Vlad (Caleb Landry Jones) è un giovane principe innamorato profondamente della sua Elisabeta (Zoë Bleu). La guerra però imperversa ed Elisabeta ne rimane vittima, questo dolore porta Vlad a rinnegare Dio, gesto che farà ricadere su di lui la maledizione dell’immortalità. In questo nuovo riadattamento il fulcro centrale, come già suggerito dal titolo è l’amore o, meglio, l’amore perduto. Il celebre conte attraversa i secoli alla ricerca dell’amata, fiducioso che il destino li possa ricongiungere. Passano gli anni e Vlad sembra ormai aver abbandonato il suo intento, finché l’arrivo di un giovane al castello non riaccende in lui la speranza di poterla ritrovare.

In buona parte l’operazione che Luc Besson attua è una vera e propria riscrittura del classico di Stoker, l’ambientazione è diversa da quella del romanzo, la narrazione infatti si sposta nella Parigi del XIX secolo, a cui fanno da sfondo i festeggiamenti per il centenario della Rivoluzione Francese. Il personaggio di Dracula muta profondamente, non assimilabile ad altre rappresentazioni cinematografiche di vampiri, qui prende le sembianze di un dandy affascinante e misterioso, senza particolari poteri soprannaturali, ma che idea un profumo capace di controllare le persone, formando una schiera di adepti che vadano per lui alla ricerca di Elisabeta.
Un elemento inedito è l’inserimento di un nuovo personaggio, Maria (interpretata da Matilde De Angelis), una tra le vittime del profumo di Vlad, vampira irriverente ed energica, completamente devota al ”suo signore’’, che risulta ben integrata con il resto della storia. Figura invece che si contrappone è quella del prete appartenente ad un ordine dedito alla caccia del vampiro da secoli, interpretato da Christoph Waltz, di indubbia bravura attoriale sebbene qui non particolarmente incisivo.

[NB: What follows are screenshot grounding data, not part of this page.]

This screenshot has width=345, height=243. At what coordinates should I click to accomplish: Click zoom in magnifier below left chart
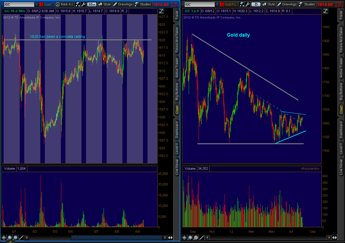tap(10, 238)
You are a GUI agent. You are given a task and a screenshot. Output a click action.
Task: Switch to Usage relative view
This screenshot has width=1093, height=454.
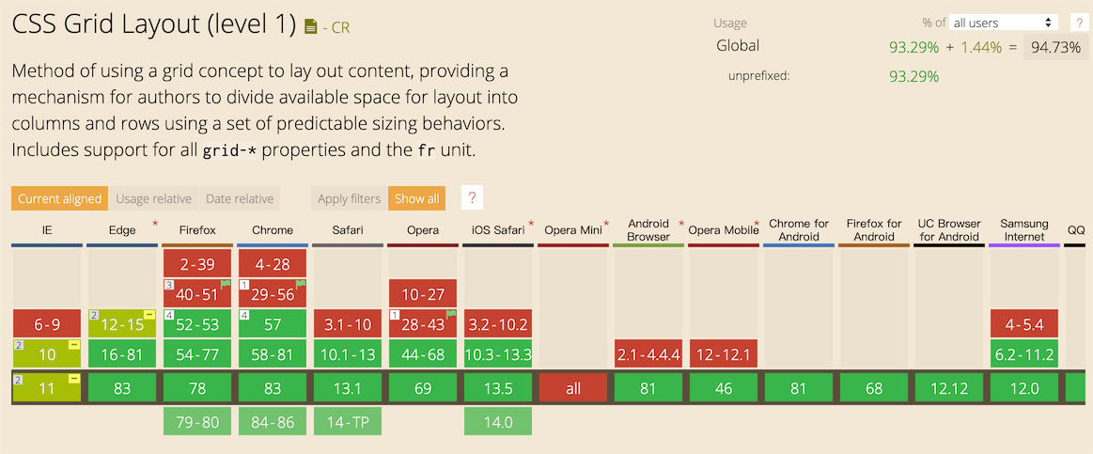[153, 198]
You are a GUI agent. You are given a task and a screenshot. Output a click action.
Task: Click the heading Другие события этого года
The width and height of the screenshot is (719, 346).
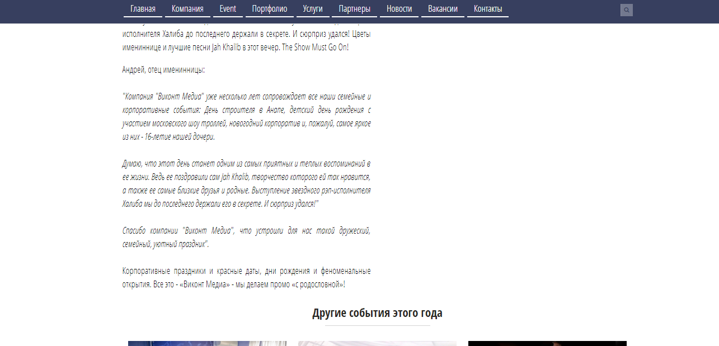(x=377, y=313)
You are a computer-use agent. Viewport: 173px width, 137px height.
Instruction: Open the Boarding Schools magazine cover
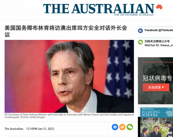coord(156,122)
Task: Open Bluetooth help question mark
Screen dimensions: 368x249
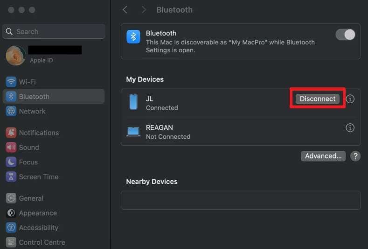Action: point(355,156)
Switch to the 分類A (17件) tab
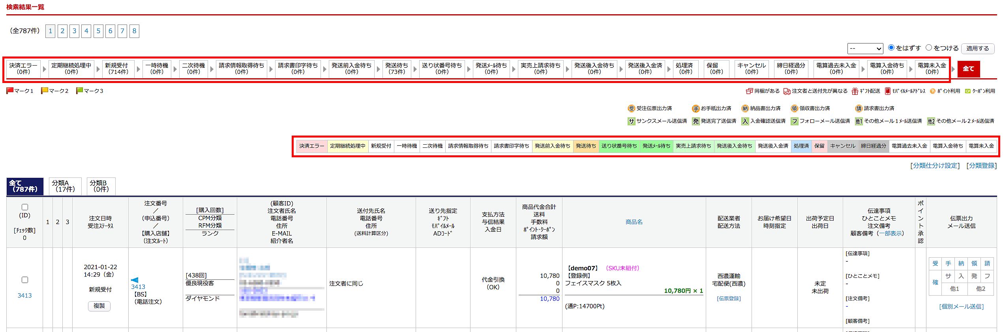 point(65,186)
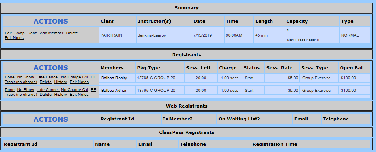Choose Track (no charge) for Balboa-Rocky
The width and height of the screenshot is (376, 152).
point(21,82)
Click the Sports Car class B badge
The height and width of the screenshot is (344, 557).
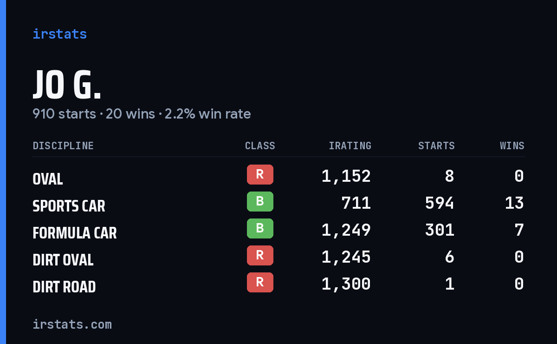pyautogui.click(x=260, y=201)
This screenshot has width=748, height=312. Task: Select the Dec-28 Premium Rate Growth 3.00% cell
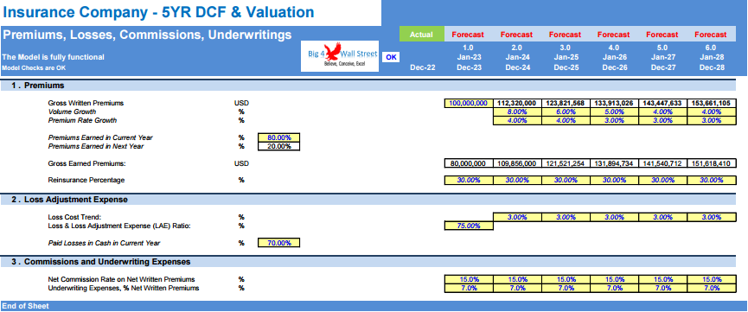712,120
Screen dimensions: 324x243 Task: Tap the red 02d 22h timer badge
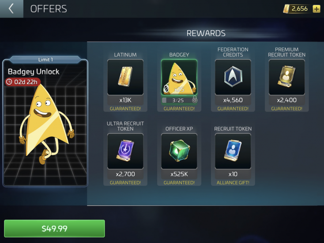[x=23, y=82]
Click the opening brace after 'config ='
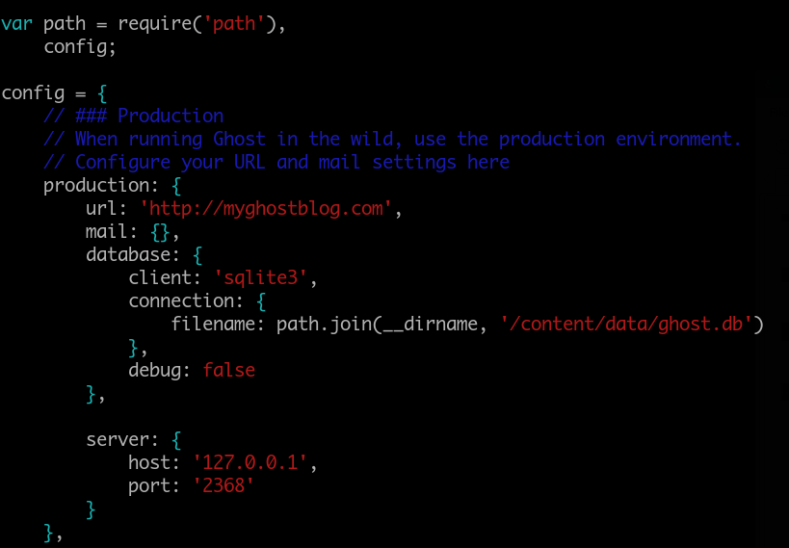This screenshot has height=548, width=789. (x=102, y=93)
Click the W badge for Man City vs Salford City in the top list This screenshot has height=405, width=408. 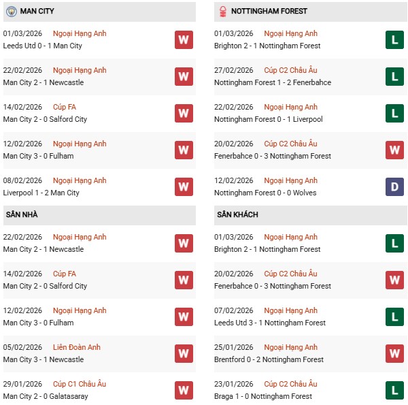(x=184, y=113)
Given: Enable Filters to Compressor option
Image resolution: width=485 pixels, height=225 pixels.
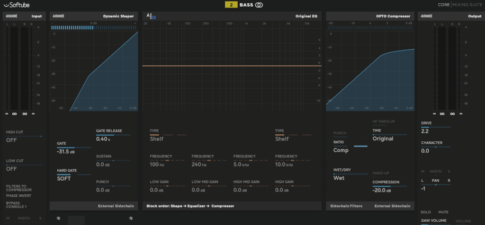Looking at the screenshot, I should (19, 189).
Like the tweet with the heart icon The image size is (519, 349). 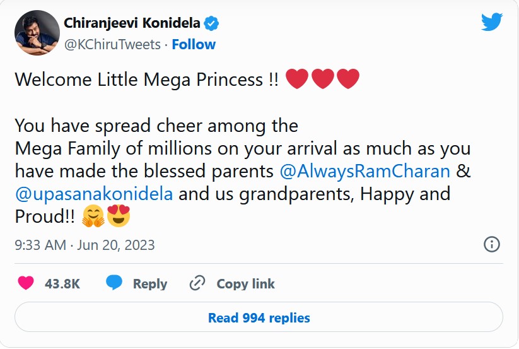click(26, 283)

La pellicola di Luc Besson, dunque, nel suo complesso risulta suggestiva ma non del tutto convincente. Visivamente possiede dei punti di forza ben evidenti, a differenza del tessuto narrativo che presenta qualche debolezza. Quella che viene fatta dal regista è la scelta di raccontare una storia conosciuta ma di farlo in modo diverso, prendendo le distanze dalla dimensione orrorifica e restituendo un ritratto romantico che vira più al gotico e al fantastico – come, ad esempio, i gargoyle che ricordano inevitabilmente quelli del Gobbo di Notre Dame – dando origine ad un mix eterogeneo di elementi ed idee che, pur affascinanti singolarmente, non sempre risultano pienamente coerenti nel loro insieme.